TEXTE FOURNI:
---
Bien sûr, l’élément primordial, encore plus qu’à l’opéra ou le concert, c’est le tempo. Mais là encore, c’est une question de point de vue : certains chorégraphes vont être très précis, en connexion avec les gestes et sauts des danseurs, d’autres vont être très exigeants avec l’énergie ou les couleurs données par l’orchestre. C’est ici que la science musicale du chef d’orchestre entre en jeu, pour traduire en sons une vision dansée. Enfin, et c’est là tout l’art du spectacle vivant, le chef doit sentir et comprendre la forme physique des danseurs au fil des spectacles afin d’adapter, de manière très subtile, le flux musical pour qu’il les enveloppe parfaitement.

Victorien Vanoosten – Photo : D. Matvejev

Le jour de la représentation, quels sont vos points d’attention particuliers au cours du spectacle alors que vous devez ici diriger tout à la fois des musiciens, des choristes et des danseurs ? 

C’est plutôt habituel de devoir diriger différents types d’artistes en même temps. Rappelez-vous Les Pêcheurs de Perles dans ce même Théâtre du Capitole il y a deux ans, mélangeant déjà les genres. Mes points d’attentions sont plutôt sur le juste milieu entre la forme physique des danseurs, et quels sont leur personnalité et leurs différentes aptitudes (il y a deux cast différents). Selon le physique des danseurs, certains vont sauter plus longtemps que d’autres par exemple, aller plus vite pour les pirouettes, ou encore avoir une sensibilité musicale différente que je peux accompagner.
---
CONSIGNE A: Dans le texte sur la direction musicale du ballet, quels types d'artistes le chef doit-il diriger à la fois le jour de la représentation ? Énumérez-les, s'il vous plaît.
CONSIGNE B: Reprenez le texte sur la direction musicale du ballet à partir de sa dernière phrase et poursuivez-le.
Les données qui suivent ne sont pas utiles pour ce travail.

DONNÉES FOURNIES:
---
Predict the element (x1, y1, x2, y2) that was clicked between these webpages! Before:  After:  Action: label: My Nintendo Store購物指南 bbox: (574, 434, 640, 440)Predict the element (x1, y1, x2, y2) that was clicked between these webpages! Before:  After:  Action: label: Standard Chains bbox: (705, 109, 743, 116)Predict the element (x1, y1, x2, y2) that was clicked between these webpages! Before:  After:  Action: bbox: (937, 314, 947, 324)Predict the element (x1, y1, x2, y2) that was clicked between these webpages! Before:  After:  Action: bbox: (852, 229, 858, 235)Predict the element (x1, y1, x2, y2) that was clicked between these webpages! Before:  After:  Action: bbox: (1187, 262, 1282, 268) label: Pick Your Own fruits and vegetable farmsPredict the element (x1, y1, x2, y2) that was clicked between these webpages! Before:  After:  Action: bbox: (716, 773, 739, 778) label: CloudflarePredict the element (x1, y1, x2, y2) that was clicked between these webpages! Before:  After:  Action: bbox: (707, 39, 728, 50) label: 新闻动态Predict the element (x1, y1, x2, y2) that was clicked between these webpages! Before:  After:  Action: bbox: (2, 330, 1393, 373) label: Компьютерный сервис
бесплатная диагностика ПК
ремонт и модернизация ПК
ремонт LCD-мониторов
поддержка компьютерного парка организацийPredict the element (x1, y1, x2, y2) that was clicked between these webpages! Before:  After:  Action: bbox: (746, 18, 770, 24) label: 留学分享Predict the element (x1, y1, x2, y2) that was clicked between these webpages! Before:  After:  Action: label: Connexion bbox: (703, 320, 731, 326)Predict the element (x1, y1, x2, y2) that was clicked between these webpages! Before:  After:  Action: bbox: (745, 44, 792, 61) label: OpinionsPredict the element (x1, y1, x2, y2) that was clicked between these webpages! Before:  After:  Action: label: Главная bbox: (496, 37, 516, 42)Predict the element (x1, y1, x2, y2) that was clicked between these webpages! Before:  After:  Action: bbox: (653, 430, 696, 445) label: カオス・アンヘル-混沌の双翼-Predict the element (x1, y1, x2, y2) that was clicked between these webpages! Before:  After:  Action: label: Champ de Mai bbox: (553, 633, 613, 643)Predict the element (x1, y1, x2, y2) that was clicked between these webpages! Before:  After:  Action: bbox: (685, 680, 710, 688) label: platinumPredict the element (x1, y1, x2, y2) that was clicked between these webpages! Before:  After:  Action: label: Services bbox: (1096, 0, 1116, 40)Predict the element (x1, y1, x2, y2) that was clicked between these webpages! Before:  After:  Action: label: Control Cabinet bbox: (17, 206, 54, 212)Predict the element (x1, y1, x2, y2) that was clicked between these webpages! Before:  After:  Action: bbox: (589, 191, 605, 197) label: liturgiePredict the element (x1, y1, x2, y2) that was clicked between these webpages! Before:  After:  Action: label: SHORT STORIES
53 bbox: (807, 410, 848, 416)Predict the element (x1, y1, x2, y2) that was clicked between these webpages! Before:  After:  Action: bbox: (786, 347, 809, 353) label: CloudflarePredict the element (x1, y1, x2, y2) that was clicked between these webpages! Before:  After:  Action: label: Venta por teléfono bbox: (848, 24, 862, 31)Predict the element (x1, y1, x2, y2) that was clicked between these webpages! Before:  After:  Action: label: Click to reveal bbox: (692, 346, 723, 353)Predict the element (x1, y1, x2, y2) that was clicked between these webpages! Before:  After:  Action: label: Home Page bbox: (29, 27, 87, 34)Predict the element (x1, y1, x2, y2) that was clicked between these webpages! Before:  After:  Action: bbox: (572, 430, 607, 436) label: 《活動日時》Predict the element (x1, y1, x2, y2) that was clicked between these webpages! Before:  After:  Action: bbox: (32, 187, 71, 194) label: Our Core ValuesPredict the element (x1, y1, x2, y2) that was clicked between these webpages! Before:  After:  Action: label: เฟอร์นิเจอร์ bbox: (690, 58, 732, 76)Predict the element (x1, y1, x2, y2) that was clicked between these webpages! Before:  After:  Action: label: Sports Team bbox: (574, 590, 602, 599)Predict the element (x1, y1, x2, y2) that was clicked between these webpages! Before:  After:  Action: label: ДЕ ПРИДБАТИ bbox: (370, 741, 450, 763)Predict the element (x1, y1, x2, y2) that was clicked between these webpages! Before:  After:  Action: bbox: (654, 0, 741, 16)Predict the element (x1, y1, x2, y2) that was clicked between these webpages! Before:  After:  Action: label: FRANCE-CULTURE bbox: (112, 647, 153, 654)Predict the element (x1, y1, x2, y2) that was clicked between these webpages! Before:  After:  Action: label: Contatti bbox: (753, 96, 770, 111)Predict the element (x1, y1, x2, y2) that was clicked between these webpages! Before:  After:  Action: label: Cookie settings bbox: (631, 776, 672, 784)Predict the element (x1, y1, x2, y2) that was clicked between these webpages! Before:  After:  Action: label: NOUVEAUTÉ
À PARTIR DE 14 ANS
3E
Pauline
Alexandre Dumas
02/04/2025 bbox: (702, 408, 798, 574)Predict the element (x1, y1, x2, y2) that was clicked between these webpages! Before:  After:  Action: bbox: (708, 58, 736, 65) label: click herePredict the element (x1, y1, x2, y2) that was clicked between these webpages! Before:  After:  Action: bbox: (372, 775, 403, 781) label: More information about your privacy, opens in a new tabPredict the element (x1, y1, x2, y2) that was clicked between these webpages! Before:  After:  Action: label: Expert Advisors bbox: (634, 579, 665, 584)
---
RÉPONSE RÉDIGÉE A:
- des musiciens
- des choristes
- des danseurs

RÉPONSE RÉDIGÉE B:
Une autre difficulté vient du chœur (sans paroles) qui sera placé de façon à ce que le son soit le plus diffus et extraordinaire possible (je ne dévoile pas à quel endroit, je préfère garder quelques secrets à découvrir au spectacle :). J’ai la chance d’avoir l’aide de leur chef de chœur Gabriel Bourgoin, qui aura la lourde tâche de le synchroniser avec l’orchestre.

La direction musicale d’un ballet doit-elle être influencée par la chorégraphie de celui-ci ?

Non, la chorégraphie ne doit pas influencer la direction musicale… et pourtant, elle le fait toujours.

Le rôle du chef d’orchestre reste d’abord de défendre la musique, d’en préserver la cohérence et la force expressive. Mais le ballet est un art profondément physique, et cela change tout : il ne s’agit pas seulement de tempo ou de nuances, il s’agit aussi de mouvement, de respiration, d’énergie. Le chef doit savoir adapter son geste, son écoute, son sens du phrasé pour que la musique soutienne la danse sans jamais s’y soumettre.

Comme à l’opéra, tout repose sur la communication : entre la fosse et la scène, entre le chef et les danseurs, entre le rythme intérieur de la musique et celui du corps. C’est un équilibre très fin, presque organique, où chacun apprend à respirer avec l’autre.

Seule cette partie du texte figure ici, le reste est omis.